The recording apparatus consisted of a multichannel microdrive (FHC Inc.) holding a manifold consisting of a 23-gauge guide tube containing four independently moveable tungsten microelectrodes (FHC Inc.), with each electrode inside an individual polyamide tube. Electrode impedance was in the range of 1 to 2 MΩ, and electrode tips were separated horizontally by 190 μm. For each recording, the guide tube was slowly lowered through the intact dura mater and advanced to ∼3.5-mm dorsal to the hippocampus with the use of coordinates derived from the MRI scans. The electrodes were then slowly advanced out of the guide tube to the hippocampus. No attempt was made to select neurons based on firing pattern. Instead, we collected data from the first neurons we encountered in the hippocampus. At the end of each recording session, the microelectrodes and guide tube were retracted. All recordings took place in the anterior part of the left hippocampus. Recording sites were located in the CA3 field, dentate gyrus, and subiculum.

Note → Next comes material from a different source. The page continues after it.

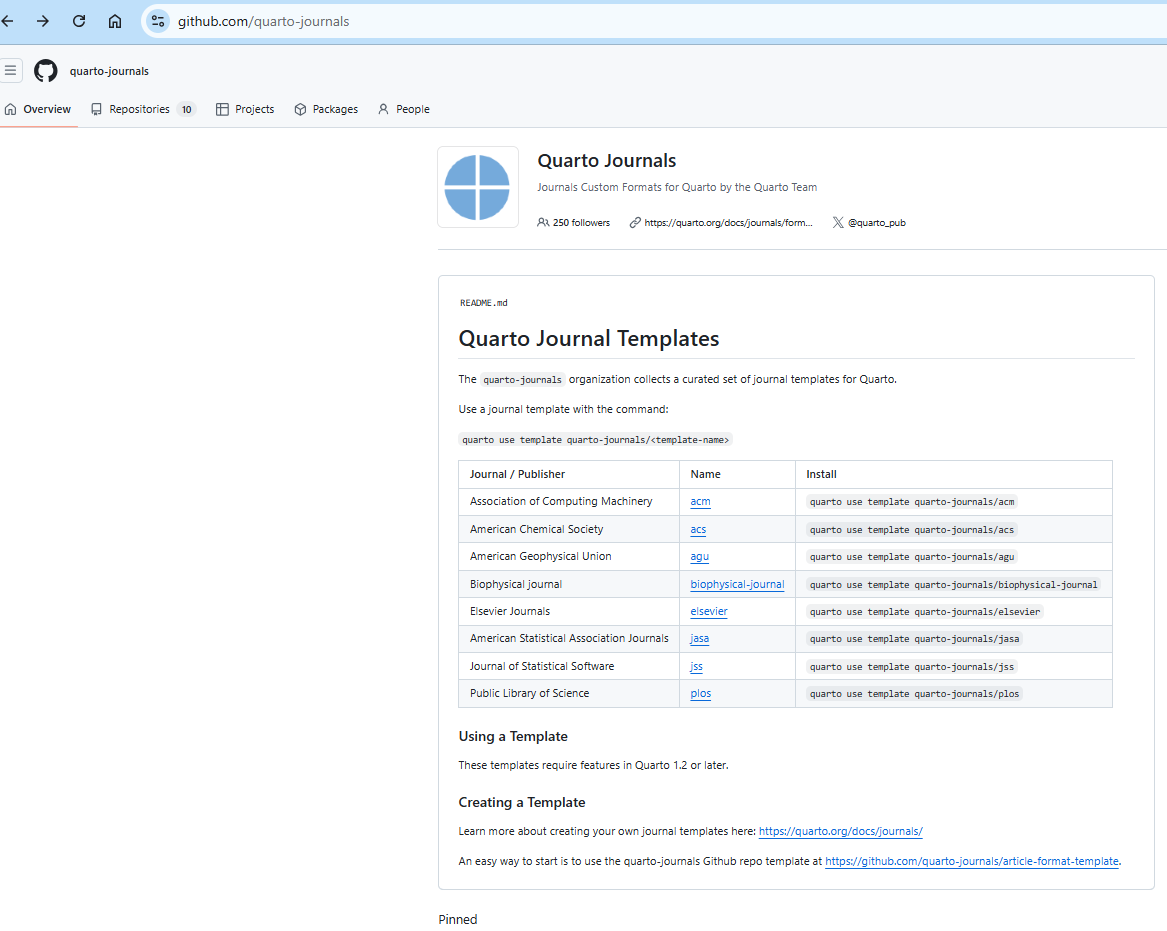Open the GitHub hamburger navigation menu

[11, 70]
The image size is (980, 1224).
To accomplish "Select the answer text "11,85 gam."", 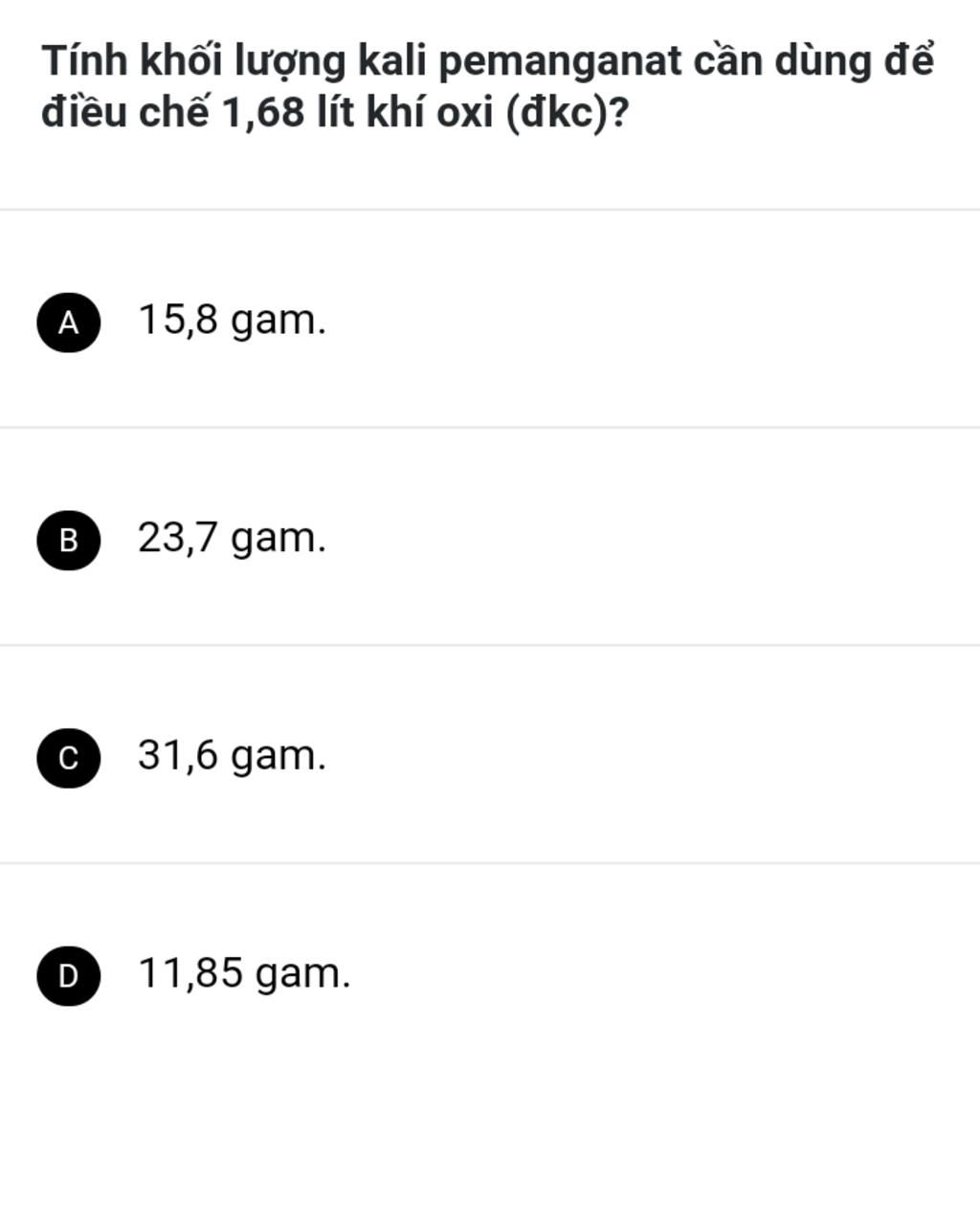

Data amplification, filtering, and acquisition were performed with a Multichannel Acquisition Processor system from Plexon Inc. The neural signal was split to separately extract the spike and the LFP components. For spike recordings, the signals were filtered from 250 Hz to 8 kHz, further amplified, and digitized at 40 kHz. A threshold was set interactively, to separate spikes from noise, and spike waveforms were stored in a time window from 150 μs before to 700 μs after threshold crossing. Each recording typically yielded two-to-six units; single units were sorted offline using Offline Sorter (Plexon, Inc.).

Data Analysis.

All analyses were performed using custom programming in Matlab (The Mathworks, Inc.) and using FieldTrip (http://www.ru.nl/fcdonders/fieldtrip), an open-source toolbox for the analysis of neurophysiological data.

We recorded from 131 hippocampal units in two monkeys (67 in Monkey A and 64 in Monkey B, respectively). For each neuron, the average firing rate was calculated for the period including prestimulus fixation, as well as stimulus presentation, for each trial. A baseline period of 800 ms preceding stimulus onset was used to calculate the average background firing rate for each neuron. The response latency for each neuron was determined by first calculating the spike-density function of the neuron’s firing activity for each trial using a Gaussian kernel with a standard deviation of 100 ms, dividing this smoothed activity into 10-ms bins starting with stimulus onset, then finally using a Student’s t-test to compare the activity in each bin, across trials, to the baseline firing rate. Upon identifying the first instance in which three consecutive bins showed a significant difference (P < 0.05) from the baseline firing rate, the onset time of the first bin was designated as the response latency for the neuron.

Significant responsiveness to visual stimuli was determined by first calculating the average firing rate for the period from 100 to 600 ms after stimulus onset for each trial, then using a Student’s t-test to compare this activity for all trials in either the Novel or Repeat conditions to the average firing rate during a baseline period of 800 ms preceding stimulus onset. For trials where the monkey’s looking time was less than 600 ms, the firing rate after the monkey’s scan path left the picture boundary was not included when calculating the average firing rate. Neurons passing the criteria of significance to P < 0.05 for the trials in each condition were designated as visually responsive for that condition. To designate neurons as differentially responsive, the same 500-ms time period was used to calculate average firing rate for each trial; a Student’s t-test was used to determine whether the firing rates across trials of the Novel condition were significantly different from firing rates across trials of the Repeat condition for each neuron. A Gaussian kernel with a standard deviation of 100 ms was used to smooth neuronal firing rates for visualization purposes in Figs. 2 and 3.